I have a major crush that has floored me. Need to confess.

16 replies

Bearchild · 07/12/2010 17:59

I am in a relationship. I have children and am about to roll out the old chestnut of i love dp but im not in love with him. We are good friends but we have one major issue that we have very different feelings about and one that cannot be be compromised on. Im not going to say what as if i did you would know who i am, i don't want to be outed. However we discussed this problem and i gave dp the option of continuing the relationship and living with this thing or ending the relationship as friends and co parents. He deicded he wanted to continue, although i think this may have something to do with the fact that he has no fmaily or friends so really has nowhere to go and he is terrified of being alone and starting again.

Anyway i have a crush and it has floored me, i have never really had a crush before unless you count Brad Pitt but this guy is well lovely, we attend a social group together, he is also in a relationship.
I don't think for one second he likes me in that way so im not about to run off with him.
We are good friends though.
I find myslef grinning from ear to ear in his company, i activley look forward to seeing him, he makes me laugh and oh my god he does things to my insides i have never felt before.

I enjoy this hobby so much that i don't want to leave it so im going to have to get over it but needed to get it off my chest here.

OP posts:
color · 07/12/2010 22:50

bearchild didnt want your posting to fade so many of us posting it happens easily. All I can say is hope it helped getting it off your chest. Enjoy the feeling but don't concentrate on it too much seems like the best thing otherwise you could end up in a rut just thinking about him too much or worse still hoping that it wuold develop when it sounds like it is not the right time for you and possibly not for him either.

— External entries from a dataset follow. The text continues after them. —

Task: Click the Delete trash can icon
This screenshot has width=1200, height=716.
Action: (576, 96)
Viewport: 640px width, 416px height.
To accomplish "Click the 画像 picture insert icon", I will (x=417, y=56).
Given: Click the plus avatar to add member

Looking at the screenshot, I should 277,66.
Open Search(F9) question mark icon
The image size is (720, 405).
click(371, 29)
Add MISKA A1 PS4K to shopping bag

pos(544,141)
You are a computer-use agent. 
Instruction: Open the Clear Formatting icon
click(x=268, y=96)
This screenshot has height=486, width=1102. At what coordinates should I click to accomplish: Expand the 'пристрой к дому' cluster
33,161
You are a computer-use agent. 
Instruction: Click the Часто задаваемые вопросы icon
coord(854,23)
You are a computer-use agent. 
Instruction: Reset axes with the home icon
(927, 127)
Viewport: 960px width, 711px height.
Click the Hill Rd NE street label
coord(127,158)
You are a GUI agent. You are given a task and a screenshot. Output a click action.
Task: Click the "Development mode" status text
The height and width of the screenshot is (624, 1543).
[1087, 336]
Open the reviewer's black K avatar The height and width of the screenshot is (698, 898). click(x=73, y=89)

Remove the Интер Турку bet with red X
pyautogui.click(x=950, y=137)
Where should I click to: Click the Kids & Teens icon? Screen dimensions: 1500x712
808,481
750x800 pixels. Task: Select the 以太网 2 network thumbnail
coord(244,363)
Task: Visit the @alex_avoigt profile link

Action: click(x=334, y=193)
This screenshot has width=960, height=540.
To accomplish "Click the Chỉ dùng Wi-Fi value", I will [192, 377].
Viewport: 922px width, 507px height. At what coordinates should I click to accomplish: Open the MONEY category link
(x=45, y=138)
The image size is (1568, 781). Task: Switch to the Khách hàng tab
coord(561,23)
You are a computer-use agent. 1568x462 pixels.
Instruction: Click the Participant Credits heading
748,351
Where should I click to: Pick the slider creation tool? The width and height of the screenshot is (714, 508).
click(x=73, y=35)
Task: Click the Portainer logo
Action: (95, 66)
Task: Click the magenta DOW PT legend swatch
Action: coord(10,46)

kingazanzi · 08/12/2010 01:43

Crushes are hell hell hell. There is not much you can do other than just fantasise. I feel you because i'm suffered the same shitty feelings from a crush. Don't let anyone make you feel bad on here...crushes are as common as thrush.

AnyFuckerForAMincePie · 08/12/2010 16:22

are we allowed to guess who you are ?

GrimmaTheNome · 08/12/2010 16:32

Don't worry - enjoy this friendship. You'll probably get over the 'crushiness' of it.

CatPower · 08/12/2010 19:52

From reading your post, what struck me was how secondary telling "us" about the crush is to you explaining about your current situation with your DP.

Are you happy living as you are with DP? In the sense that do you want to spend the rest of your life living with a man you are no longer in love with, especially when there is no option of compromise over the "issue"? Whilst it would no doubt be a nightmare going through the rigmarole of splitting up etc (esp for him if he's as alone as you mentioned), surely living a lie would be so much worse?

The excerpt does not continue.